[Entries from a dataset]
━━━━━━━━

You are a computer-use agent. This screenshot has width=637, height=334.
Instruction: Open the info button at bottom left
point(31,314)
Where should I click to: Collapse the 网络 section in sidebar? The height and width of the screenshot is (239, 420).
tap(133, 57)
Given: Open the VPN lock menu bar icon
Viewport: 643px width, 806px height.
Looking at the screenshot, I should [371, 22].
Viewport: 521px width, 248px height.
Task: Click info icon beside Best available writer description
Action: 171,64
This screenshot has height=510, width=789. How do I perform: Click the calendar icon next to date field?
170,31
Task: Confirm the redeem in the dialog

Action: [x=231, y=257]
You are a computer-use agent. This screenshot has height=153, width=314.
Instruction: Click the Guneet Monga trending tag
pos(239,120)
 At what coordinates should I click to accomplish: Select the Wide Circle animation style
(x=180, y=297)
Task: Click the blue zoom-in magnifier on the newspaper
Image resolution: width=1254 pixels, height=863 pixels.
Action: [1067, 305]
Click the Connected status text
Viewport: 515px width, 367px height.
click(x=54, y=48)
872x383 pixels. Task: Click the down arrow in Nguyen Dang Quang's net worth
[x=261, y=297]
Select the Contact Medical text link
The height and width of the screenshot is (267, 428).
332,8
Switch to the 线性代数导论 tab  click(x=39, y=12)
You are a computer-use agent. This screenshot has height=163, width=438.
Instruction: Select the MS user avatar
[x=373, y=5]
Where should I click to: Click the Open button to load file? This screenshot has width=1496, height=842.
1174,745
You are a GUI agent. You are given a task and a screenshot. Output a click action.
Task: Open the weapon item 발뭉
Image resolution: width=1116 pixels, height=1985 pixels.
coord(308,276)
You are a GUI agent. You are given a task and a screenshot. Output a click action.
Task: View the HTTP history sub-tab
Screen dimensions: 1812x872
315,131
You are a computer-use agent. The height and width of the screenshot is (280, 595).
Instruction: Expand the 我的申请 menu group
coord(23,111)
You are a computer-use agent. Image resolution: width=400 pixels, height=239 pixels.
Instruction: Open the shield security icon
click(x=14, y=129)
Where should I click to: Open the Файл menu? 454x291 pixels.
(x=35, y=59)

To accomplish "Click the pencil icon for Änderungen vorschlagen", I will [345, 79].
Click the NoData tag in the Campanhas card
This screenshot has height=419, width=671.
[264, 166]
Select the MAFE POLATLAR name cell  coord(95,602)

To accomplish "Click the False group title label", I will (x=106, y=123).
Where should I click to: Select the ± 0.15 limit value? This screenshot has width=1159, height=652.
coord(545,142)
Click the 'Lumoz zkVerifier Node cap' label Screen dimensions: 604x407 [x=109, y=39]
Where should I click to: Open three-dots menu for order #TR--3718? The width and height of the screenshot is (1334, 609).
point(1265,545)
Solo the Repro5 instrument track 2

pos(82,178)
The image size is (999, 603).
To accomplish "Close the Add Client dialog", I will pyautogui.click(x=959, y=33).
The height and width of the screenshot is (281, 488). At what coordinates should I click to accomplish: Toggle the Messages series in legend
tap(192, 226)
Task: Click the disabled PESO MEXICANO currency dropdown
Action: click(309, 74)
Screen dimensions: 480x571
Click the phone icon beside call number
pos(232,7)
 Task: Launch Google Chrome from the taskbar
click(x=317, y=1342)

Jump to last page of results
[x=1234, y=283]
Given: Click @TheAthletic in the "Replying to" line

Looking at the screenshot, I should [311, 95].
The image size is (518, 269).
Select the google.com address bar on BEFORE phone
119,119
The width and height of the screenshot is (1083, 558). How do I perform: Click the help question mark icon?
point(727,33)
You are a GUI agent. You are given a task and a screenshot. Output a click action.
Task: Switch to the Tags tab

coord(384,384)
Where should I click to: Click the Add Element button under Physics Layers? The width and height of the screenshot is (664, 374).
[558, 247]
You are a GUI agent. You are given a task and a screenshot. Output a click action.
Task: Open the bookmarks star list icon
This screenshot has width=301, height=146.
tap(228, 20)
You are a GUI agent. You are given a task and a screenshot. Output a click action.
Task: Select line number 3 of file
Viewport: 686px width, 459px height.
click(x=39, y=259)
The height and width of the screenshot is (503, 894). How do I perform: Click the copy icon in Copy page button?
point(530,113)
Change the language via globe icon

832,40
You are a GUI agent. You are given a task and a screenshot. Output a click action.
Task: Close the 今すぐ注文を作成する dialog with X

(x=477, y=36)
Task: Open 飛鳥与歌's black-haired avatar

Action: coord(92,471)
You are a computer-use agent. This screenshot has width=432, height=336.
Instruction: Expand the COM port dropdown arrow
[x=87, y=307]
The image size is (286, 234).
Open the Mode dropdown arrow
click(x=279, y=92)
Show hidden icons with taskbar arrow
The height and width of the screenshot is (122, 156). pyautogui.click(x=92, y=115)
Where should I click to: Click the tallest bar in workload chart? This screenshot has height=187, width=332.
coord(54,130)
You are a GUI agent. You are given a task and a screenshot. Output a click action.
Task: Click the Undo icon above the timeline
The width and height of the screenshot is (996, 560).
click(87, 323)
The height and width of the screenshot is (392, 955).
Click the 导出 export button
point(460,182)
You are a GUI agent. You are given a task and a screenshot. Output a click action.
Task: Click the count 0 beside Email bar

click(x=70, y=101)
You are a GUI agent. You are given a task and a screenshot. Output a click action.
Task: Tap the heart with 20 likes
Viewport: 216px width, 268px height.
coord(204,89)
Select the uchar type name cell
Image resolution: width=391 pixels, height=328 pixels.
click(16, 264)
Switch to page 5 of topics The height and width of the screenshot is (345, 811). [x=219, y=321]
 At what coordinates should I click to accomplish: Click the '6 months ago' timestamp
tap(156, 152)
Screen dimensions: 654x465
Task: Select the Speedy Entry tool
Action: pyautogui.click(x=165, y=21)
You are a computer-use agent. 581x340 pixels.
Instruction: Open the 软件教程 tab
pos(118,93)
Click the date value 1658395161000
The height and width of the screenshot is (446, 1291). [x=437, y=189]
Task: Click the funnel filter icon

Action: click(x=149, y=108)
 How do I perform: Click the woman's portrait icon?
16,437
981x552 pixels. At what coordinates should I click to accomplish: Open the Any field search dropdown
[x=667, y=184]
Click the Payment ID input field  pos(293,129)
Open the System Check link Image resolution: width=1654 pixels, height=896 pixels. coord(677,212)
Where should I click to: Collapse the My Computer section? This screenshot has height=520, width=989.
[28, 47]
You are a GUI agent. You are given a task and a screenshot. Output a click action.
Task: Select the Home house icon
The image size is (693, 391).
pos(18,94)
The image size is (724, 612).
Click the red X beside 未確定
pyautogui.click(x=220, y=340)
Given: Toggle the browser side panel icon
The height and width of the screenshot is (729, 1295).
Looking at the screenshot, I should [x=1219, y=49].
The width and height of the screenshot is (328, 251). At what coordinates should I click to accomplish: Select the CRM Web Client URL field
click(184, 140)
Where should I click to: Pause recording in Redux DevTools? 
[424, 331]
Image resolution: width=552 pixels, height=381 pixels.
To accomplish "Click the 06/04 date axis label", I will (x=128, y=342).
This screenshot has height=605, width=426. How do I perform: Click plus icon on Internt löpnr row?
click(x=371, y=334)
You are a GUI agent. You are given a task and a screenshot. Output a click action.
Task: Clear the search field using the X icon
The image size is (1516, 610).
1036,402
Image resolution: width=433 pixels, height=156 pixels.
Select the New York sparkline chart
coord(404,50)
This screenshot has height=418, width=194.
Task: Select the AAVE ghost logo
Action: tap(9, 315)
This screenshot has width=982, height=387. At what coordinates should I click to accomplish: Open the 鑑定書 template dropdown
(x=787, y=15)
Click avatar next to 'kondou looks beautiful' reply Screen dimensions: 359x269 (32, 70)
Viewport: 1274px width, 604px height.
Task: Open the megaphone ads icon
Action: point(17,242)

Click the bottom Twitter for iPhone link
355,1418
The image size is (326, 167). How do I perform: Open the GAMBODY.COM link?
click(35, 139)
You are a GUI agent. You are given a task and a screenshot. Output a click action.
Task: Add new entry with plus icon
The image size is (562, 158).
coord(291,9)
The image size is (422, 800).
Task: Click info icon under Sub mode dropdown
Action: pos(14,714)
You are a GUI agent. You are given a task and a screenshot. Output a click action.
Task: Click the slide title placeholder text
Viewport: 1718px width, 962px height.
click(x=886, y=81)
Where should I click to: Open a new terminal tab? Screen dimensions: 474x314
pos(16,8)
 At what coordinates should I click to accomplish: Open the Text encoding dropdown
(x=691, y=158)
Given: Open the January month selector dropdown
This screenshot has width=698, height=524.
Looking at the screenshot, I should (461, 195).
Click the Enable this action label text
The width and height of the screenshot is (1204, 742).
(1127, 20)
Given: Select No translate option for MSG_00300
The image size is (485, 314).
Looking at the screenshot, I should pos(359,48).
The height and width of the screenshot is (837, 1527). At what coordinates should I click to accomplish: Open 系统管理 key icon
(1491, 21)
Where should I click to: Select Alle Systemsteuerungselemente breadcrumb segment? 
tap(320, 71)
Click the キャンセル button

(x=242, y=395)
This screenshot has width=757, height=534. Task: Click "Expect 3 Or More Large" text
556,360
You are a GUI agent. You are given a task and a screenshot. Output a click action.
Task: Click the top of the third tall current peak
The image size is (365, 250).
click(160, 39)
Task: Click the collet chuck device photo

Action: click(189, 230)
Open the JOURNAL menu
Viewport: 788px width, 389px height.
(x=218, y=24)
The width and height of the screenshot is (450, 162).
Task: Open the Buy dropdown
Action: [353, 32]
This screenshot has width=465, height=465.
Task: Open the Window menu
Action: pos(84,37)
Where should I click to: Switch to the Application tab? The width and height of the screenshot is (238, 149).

━━━━━━━━

Task brief: Rewrite the lines of the material starting with the line containing "Image resolution: width=433" and going on through the line containing "click(35, 139)", swapping "sparkline chart" for "line graph". Leave everything else in those lines unchanged.

Expected output:
Image resolution: width=433 pixels, height=156 pixels.
Select the New York line graph
coord(404,50)
This screenshot has height=418, width=194.
Task: Select the AAVE ghost logo
Action: tap(9, 315)
This screenshot has width=982, height=387. At what coordinates should I click to accomplish: Open the 鑑定書 template dropdown
(x=787, y=15)
Click avatar next to 'kondou looks beautiful' reply Screen dimensions: 359x269 (32, 70)
Viewport: 1274px width, 604px height.
Task: Open the megaphone ads icon
Action: point(17,242)

Click the bottom Twitter for iPhone link
355,1418
The image size is (326, 167). How do I perform: Open the GAMBODY.COM link?
click(35, 139)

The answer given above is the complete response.